[[ PROVIDED RECORDS, beginning ]]
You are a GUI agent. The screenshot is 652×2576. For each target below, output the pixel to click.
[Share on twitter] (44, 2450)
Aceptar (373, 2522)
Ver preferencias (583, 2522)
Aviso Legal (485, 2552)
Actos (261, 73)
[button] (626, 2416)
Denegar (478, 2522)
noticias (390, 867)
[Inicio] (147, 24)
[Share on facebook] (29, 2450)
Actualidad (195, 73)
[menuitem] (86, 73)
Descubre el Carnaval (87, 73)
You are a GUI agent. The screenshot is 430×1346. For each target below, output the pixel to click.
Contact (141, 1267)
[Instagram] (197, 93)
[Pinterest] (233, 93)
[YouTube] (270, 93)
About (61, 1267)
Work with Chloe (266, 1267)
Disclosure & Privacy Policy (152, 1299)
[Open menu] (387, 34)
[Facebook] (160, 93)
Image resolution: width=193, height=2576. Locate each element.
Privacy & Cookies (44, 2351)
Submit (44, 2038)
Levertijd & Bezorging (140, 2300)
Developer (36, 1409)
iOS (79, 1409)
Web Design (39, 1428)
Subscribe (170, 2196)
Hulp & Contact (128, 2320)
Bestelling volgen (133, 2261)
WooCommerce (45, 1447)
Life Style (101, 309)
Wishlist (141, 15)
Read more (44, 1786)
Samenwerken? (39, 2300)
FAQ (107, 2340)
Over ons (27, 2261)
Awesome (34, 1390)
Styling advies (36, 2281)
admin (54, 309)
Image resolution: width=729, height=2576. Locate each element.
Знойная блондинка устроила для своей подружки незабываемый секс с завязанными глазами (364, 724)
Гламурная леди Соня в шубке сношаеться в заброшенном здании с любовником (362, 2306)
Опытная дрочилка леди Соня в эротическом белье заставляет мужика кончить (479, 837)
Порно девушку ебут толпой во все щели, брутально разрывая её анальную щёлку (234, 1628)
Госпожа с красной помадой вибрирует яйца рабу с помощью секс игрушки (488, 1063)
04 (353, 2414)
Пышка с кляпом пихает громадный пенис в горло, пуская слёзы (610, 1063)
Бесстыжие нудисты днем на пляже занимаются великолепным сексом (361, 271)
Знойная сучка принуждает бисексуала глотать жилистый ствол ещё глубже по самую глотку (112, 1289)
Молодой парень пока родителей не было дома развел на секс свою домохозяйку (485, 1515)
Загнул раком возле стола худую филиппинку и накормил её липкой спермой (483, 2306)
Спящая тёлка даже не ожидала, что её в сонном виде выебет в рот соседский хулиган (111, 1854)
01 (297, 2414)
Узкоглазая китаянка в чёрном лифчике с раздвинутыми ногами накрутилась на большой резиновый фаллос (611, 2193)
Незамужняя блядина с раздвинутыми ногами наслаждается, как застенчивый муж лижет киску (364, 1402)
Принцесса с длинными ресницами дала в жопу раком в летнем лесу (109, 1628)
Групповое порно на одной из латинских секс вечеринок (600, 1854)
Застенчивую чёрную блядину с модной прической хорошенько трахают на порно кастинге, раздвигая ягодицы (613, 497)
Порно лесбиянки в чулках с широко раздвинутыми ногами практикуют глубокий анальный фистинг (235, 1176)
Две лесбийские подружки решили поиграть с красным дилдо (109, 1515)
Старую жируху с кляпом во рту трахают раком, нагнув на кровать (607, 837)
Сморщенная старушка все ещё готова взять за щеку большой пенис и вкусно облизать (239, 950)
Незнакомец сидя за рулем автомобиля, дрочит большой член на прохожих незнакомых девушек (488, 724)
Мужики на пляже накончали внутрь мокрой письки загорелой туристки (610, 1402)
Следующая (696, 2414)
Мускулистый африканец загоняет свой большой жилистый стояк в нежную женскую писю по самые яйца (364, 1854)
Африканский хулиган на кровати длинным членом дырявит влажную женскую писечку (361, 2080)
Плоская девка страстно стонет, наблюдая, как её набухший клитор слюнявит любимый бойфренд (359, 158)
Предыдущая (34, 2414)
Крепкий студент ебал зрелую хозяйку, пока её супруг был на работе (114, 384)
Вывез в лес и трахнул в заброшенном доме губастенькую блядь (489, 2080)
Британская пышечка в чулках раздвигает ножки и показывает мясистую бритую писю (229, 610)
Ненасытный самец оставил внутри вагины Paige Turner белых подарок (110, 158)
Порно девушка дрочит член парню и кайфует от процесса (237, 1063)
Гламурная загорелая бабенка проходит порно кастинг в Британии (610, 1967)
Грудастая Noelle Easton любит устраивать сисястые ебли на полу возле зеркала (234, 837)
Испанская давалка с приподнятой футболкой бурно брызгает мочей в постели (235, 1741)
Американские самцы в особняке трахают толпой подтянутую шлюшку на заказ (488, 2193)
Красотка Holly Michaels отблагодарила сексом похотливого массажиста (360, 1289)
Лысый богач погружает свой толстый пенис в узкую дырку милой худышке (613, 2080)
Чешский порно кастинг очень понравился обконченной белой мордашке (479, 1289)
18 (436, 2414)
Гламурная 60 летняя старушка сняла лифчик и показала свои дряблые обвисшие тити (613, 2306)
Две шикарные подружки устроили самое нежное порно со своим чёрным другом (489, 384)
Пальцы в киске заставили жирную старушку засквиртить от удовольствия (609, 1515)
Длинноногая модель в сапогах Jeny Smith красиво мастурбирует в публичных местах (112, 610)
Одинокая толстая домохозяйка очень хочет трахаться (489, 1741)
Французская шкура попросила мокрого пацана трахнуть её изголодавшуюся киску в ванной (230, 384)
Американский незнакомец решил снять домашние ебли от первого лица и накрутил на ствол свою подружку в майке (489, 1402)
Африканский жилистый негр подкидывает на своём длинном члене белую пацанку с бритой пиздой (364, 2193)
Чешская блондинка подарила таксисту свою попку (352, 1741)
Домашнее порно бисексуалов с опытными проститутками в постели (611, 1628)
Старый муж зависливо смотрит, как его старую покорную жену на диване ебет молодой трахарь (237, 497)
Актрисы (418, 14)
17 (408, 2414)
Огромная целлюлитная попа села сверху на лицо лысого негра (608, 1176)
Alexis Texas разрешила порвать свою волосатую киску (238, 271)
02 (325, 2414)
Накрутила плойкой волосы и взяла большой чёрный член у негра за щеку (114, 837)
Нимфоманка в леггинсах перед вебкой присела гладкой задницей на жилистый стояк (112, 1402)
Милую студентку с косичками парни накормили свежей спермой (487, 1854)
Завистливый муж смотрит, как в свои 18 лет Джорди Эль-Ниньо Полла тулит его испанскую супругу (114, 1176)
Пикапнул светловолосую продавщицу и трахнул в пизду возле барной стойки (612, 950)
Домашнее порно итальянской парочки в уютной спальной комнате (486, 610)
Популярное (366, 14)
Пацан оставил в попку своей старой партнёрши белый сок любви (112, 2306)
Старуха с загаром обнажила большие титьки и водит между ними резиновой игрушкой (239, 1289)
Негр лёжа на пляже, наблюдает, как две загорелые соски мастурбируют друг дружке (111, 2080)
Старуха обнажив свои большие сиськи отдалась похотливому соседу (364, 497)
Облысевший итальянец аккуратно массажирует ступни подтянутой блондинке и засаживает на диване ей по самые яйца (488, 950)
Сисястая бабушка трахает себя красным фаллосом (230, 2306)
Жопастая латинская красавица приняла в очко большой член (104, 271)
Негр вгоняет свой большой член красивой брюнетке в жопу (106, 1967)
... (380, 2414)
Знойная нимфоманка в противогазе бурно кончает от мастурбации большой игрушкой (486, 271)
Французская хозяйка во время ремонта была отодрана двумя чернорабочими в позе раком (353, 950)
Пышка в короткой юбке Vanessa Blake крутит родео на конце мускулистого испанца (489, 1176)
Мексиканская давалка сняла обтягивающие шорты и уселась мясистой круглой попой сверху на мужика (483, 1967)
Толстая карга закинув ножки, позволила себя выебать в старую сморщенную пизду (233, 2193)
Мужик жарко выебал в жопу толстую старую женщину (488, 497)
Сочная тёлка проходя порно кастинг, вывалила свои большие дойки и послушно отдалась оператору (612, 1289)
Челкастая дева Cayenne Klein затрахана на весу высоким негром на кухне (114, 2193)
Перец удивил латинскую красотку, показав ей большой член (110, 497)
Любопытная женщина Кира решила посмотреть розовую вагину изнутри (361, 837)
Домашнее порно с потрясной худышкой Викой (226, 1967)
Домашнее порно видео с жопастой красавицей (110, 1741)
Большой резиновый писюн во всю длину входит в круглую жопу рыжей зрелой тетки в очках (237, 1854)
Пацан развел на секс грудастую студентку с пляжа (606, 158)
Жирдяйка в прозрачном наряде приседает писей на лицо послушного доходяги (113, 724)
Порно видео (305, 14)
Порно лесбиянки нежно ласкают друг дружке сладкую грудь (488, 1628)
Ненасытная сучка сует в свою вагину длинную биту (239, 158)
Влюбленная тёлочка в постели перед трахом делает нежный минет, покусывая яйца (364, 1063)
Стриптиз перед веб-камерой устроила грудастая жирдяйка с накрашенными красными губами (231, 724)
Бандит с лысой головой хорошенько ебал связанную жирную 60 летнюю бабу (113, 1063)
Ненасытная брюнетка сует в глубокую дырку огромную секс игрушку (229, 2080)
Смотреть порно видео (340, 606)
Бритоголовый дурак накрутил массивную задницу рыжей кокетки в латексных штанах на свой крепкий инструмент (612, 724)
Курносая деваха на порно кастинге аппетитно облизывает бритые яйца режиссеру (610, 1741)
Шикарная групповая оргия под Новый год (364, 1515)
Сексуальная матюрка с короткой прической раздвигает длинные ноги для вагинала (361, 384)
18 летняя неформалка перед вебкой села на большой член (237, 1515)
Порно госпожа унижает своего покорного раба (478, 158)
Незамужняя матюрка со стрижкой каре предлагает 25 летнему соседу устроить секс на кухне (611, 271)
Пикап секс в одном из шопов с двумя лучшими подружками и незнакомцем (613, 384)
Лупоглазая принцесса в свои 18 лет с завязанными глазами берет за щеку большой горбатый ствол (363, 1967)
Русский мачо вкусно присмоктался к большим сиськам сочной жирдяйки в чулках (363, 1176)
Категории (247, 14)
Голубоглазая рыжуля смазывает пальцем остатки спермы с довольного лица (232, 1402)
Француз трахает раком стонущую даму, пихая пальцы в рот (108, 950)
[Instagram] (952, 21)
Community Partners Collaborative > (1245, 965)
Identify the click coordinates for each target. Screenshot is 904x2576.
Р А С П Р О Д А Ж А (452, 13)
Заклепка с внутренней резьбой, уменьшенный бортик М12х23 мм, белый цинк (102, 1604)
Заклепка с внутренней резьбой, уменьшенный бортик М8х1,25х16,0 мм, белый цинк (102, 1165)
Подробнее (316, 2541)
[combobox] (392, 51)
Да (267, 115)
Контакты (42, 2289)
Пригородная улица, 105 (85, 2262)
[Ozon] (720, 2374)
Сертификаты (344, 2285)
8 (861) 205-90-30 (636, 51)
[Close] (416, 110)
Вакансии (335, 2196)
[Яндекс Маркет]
[[ PROVIDED RECORDS, end ]]
Exact retyping is needed for the line with "Подробнее (316, 2541)" and for each line after it through the end of the listing above; no other lines belong.

- _WRITTEN RESPONSE_
Подробнее (316, 2541)
[combobox] (392, 51)
Да (267, 115)
Контакты (42, 2289)
Пригородная улица, 105 (85, 2262)
[Ozon] (720, 2374)
Сертификаты (344, 2285)
8 (861) 205-90-30 (636, 51)
[Close] (416, 110)
Вакансии (335, 2196)
[Яндекс Маркет]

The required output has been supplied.